PASSAGE START
If you’re an adventurer who’s itching to get back outdoors, these responsible camping tips will help get you one step closer to your next eco-friendly adventure. While mass tourism is causing serious environmental concerns at some popular travel destinations around the world, many travelers take their endeavours inland, seeking out less destructive adventures. Connecting with the natural world and exploring the great outdoors is a fantastic way to reduce your traveling carbon footprint, save funds, spend time with loved ones, and enhance your time spent keeping it simple.
Here at Seaside Planet, our mission is to educate and inspire people to responsibly enjoy outdoor adventures. Our goal is to support your needs as an adventurer, and to help you enjoy our land in a sustainable way to preserve these wonderful resources for future generations. This guide was designed to help you achieve your next responsible adventure, and the best camping experience yet!
Leave No Trace
When you’re leaving a campsite, and moving onto your next adventure, it’s important that you’ve left no trace behind.. As the saying goes, ‘leave nothing but footprints’.
1. Plan Ahead
Before you go camping, learn about the environment of the destination you’re traveling to. Many people go camping without understanding what the terrain is like, or what to expect. To avoid damaging natural resources, learn what is available to you, and plan a list of all the items you’ll need to ensure a comfortable and safe stay.
Planning can also ensure that you’ve covered your bases as far as waste removal. If you bring a camp stove, you will not need a cooking fire. Leaving no trace of being there means no campfire.
2. Stay on Trails
Trails are made for hiking so that you don’t disturb or trample any rare plant species, or create undue stress on wildlife habitats. To protect the environment and its inhabitants, stay on the trails and don’t wander off. Additionally, camp in areas that are already somewhat level terrain, without any vegetation. This type of area means you won’t have to clear out space, and thus less damage left behind.
3. Take Your Trash With You
If the waste we generate while camping isn’t disposed of properly, it can be harmful or even fatal to local wildlife. Additionally, it’s an unsightly inconvenience for other travelers and campers who may venture to that location after you’ve left. If you bring it in, you take it out- it’s that simple. For human waste, dig a hole 6-8 inches deep and 200 feet from any water source. Then thoroughly bury it and disguise it before you leave.
Take the rest of your trash with you, and dispose of it properly when you have the means.
4. Leave nature as it Is
Don’t touch nature if you don’t need to. If you do need to rearrange something temporarily, take a picture of the natural arrangement on your phone, so you can replace everything before you leave.
Don’t pick any flowers or other plant life, to not disturb the eco-balance. You are going into an animal’s home, so be considerate and respect the world around you.
Respect Camp Boundaries
If you’re camping in an established campground, follow the established rules because they are there for a reason, even if you don’t understand that reason. Especially obey the camping boundaries when it comes to setting up your campsite. In other words, don’t wander off beyond the limits the campground has to set up your site in a banned area. Those boundaries very likely exist for a reason.
If campfires are allowed and permitted in your area, do it as responsibly as possible. There may be a ban on bringing in your firewood because it would introduce a virus or parasite to existing trees. Don’t try to get around this ban just because you think your wood is fine, and you don’t want to pay for camp firewood. Additionally, keep a close eye on the fire during the length of burn to prevent fire spread, and to ensure your and the environment’s safety.
PASSAGE END
Could you give back the stretch of the camping guide from "4. Leave nature" through "everything before you leave.", with "nature" swapped for "the outdoors"? The data here has nothing to do with the work.
EXCERPTED DATA START
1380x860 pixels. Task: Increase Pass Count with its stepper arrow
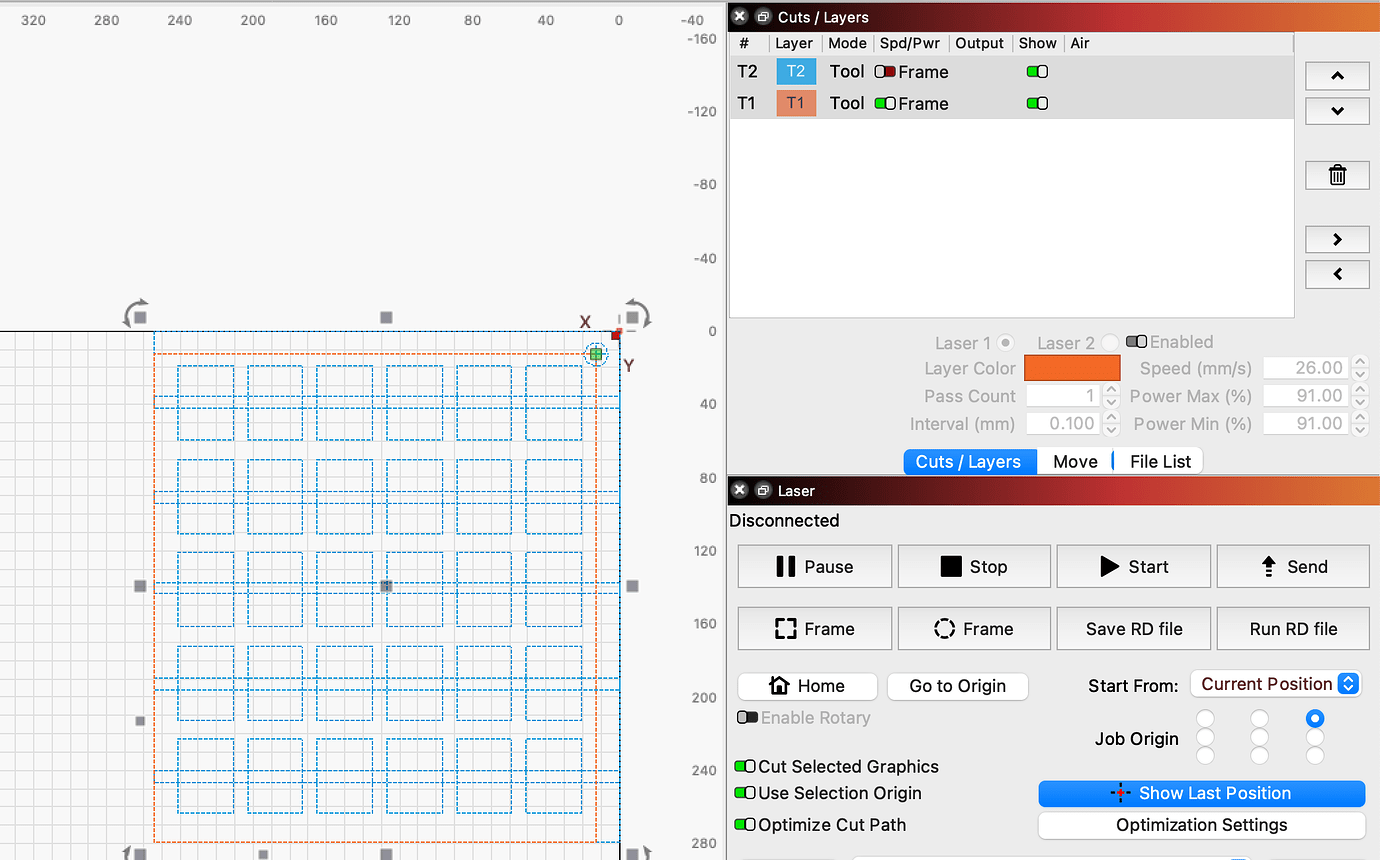(1110, 391)
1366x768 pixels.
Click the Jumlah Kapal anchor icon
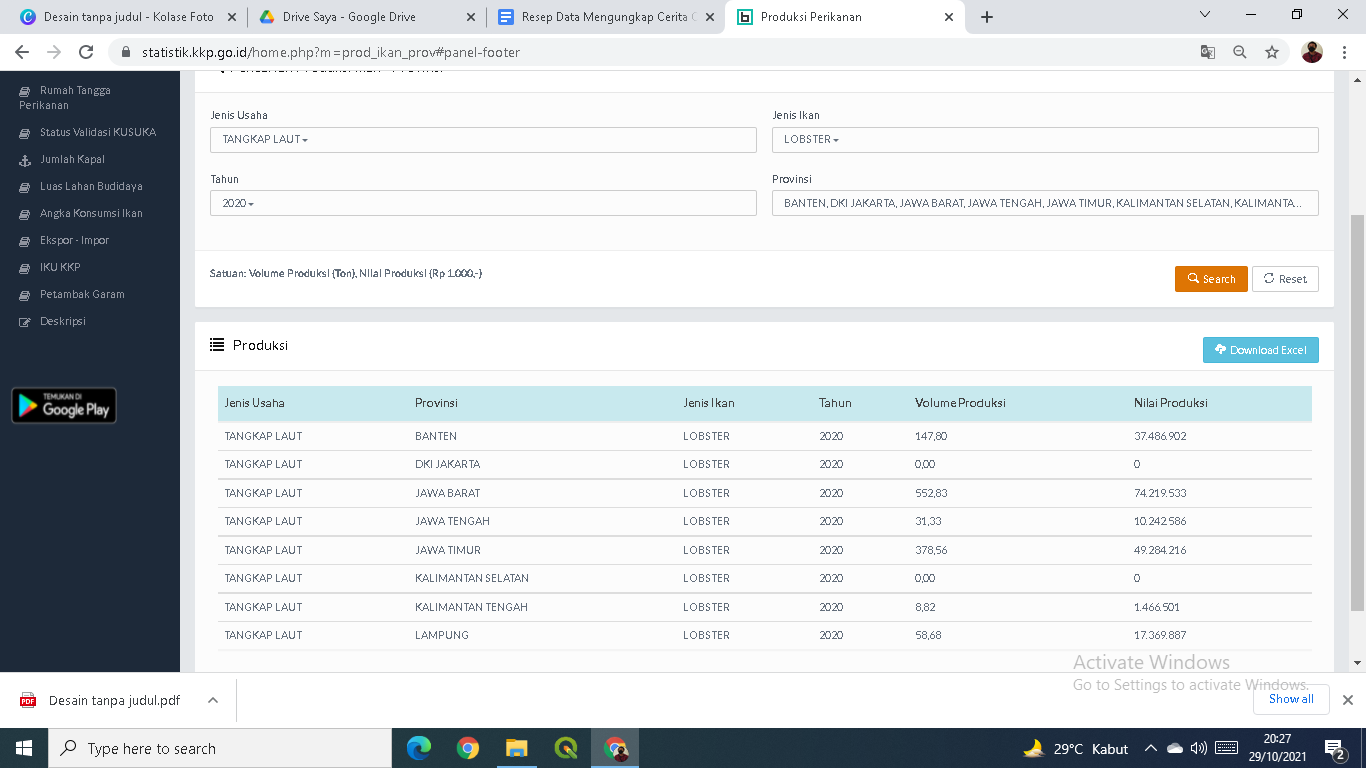pos(25,160)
EXCERPTED DATA END
ANSWER SECTION:
4. Leave the outdoors as it Is
Don’t touch the outdoors if you don’t need to. If you do need to rearrange something temporarily, take a picture of the natural arrangement on your phone, so you can replace everything before you leave.